Voici les fêtes illégales qui plongent Boris Johnson dans l'embarras
Fête de Noël, pot de départ, vins et fromages au soleil... Le gouvernement de Boris Johnson et les cercles du pouvoir sont montrés du doigt pour une dizaine de fêtes organisées en pleine pandémie quand les Britanniques devaient drastiquement réduire leurs contacts.
15 mai 2020
Une photo publiée dans la presse montre le premier ministre, sa femme Carrie (alors sa fiancée) et des collaborateurs partageant planches de fromages et verres de vin dans le jardin de Downing Street. Alors que de tels moments de sociabilité étaient proscrits durant le premier confinement, Boris Johnson a évoqué «des gens au travail, parlant de travail».
20 mai 2020
Une centaine de personnes sont invitées, dans un courriel envoyé par le secrétaire particulier en chef de Boris Johnson, Martin Reynolds, à venir «profiter du beau temps» pour un pot «avec distanciation sociale» dans les jardins de la résidence du premier ministre. Les Britanniques ne pouvaient alors légalement rencontrer qu’une personne à l’extérieur, dans un lieu public. Une quarantaine de personnes y auraient finalement participé, dont Boris Johnson et Carrie. Le dirigeant n’a pas fait de commentaire.
13 novembre 2020
Les médias font état d’une fête avec des collaborateurs dans l’appartement de fonction de Boris Johnson. Le dirigeant assure que «les règles ont tout le temps été respectées». Un deuxième confinement était alors en cours au Royaume-Uni.
27 novembre 2020
Un pot de départ aurait été organisé pour une collaboratrice du 10 Downing Street, durant lequel M. Johnson aurait fait un discours malgré le confinement. Une cinquantaine se seraient trouvées massées dans une pièce.
10 décembre 2020
Le ministère de l’Éducation a confirmé la tenue d’une fête où une vingtaine de personnes s’étaient retrouvées le 10 décembre autour de quelques «verres et canapés». Après le confinement, des restrictions étaient alors en vigueur à Londres qui interdisaient à différents foyers de se rencontrer à l’intérieur.
14 décembre 2020
Après la publication d’une photo dans la presse, le Parti conservateur a reconnu une fête non autorisée à son quartier général londonien, organisée par l’équipe du candidat d’alors à la mairie de Londres, Shaun Bailey. Ce dernier a depuis démissionné de la présidence du comité police et crime de l’assemblée de la capitale britannique.
15 décembre 2020
Le Sunday Mirror publie une photo du premier ministre, flanqué de deux collaborateurs, participant à un quiz en ligne. Downing Street a admis que le dirigeant avait «brièvement» participé à l’événement, soulignant qu’il était virtuel.
16 décembre 2020
Le ministère des Transports a présenté des excuses pour une fête de Noël «inappropriée» organisée dans ses locaux.
18 décembre 2020
Une conseillère de Boris Johnson a démissionné après avoir plaisanté, dans une vidéo devenue virale, sur une fête qui aurait réuni une quarantaine de personnes ce jour-là à Downing Street. Se disant «furieux», le premier ministre a affirmé qu’il lui avait «été assuré à plusieurs reprises» depuis le début de l’affaire qu’«il n’y avait pas eu de fête» et qu’«aucune règle» n’avait été enfreinte.

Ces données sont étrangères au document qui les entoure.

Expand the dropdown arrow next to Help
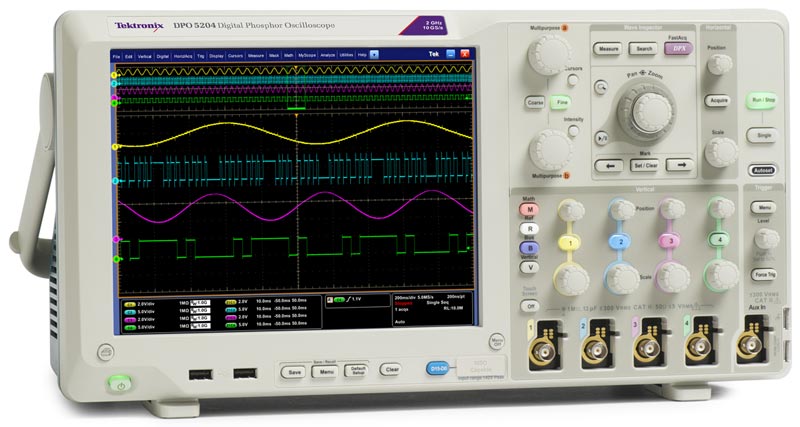Screen dimensions: 800x427 [374, 56]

D’autres infractions aux règles anti-COVID
Ancien influent conseiller de Boris Johnson et cerveau de la campagne victorieuse pour le Brexit, Dominic Cummings avait reconnu au printemps 2020 avoir contrevenu aux règles anti-COVID en effectuant des déplacements avec sa famille en plein confinement, ce qui était interdit. En juin dernier, le ministre de la Santé Matt Hancock avait démissionné pour avoir enfreint les règles sanitaires en entretenant une liaison avec une conseillère.